**What to do:**
In the listing below, locate the lines that hold the string "will". Copy those lines.

**Data to process:**
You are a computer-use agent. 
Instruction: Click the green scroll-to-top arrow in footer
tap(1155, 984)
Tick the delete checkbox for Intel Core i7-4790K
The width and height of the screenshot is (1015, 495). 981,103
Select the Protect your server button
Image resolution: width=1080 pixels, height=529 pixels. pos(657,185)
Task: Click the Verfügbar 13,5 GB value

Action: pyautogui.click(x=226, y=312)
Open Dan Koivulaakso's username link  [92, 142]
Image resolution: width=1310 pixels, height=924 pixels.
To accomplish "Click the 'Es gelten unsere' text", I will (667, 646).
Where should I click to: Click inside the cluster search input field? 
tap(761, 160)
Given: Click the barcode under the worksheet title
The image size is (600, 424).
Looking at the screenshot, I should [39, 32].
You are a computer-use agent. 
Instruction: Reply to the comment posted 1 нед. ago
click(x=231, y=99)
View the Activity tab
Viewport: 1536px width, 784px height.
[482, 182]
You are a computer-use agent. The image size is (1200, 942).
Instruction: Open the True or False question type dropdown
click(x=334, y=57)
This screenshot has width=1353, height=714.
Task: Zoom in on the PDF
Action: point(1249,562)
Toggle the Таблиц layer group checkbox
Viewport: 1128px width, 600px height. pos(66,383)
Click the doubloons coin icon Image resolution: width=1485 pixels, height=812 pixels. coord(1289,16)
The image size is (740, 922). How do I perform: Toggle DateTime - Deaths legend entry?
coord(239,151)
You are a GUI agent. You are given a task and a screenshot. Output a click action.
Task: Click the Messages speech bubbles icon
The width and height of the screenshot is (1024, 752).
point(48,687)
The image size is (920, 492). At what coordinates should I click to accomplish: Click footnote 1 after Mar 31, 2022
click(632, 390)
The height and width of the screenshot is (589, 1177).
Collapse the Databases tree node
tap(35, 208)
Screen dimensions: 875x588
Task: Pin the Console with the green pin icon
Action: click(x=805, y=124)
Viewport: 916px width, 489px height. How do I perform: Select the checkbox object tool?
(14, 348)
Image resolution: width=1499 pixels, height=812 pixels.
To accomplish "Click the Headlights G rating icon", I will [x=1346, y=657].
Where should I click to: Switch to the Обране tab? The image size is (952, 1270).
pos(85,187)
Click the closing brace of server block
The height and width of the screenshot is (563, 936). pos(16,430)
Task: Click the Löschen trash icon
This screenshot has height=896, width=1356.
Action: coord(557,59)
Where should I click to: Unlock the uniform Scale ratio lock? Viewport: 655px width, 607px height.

**Task solution:**
To accomplish "Click the 'Es gelten unsere' text", I will (667, 646).
To accomplish "Click the Headlights G rating icon", I will [x=1346, y=657].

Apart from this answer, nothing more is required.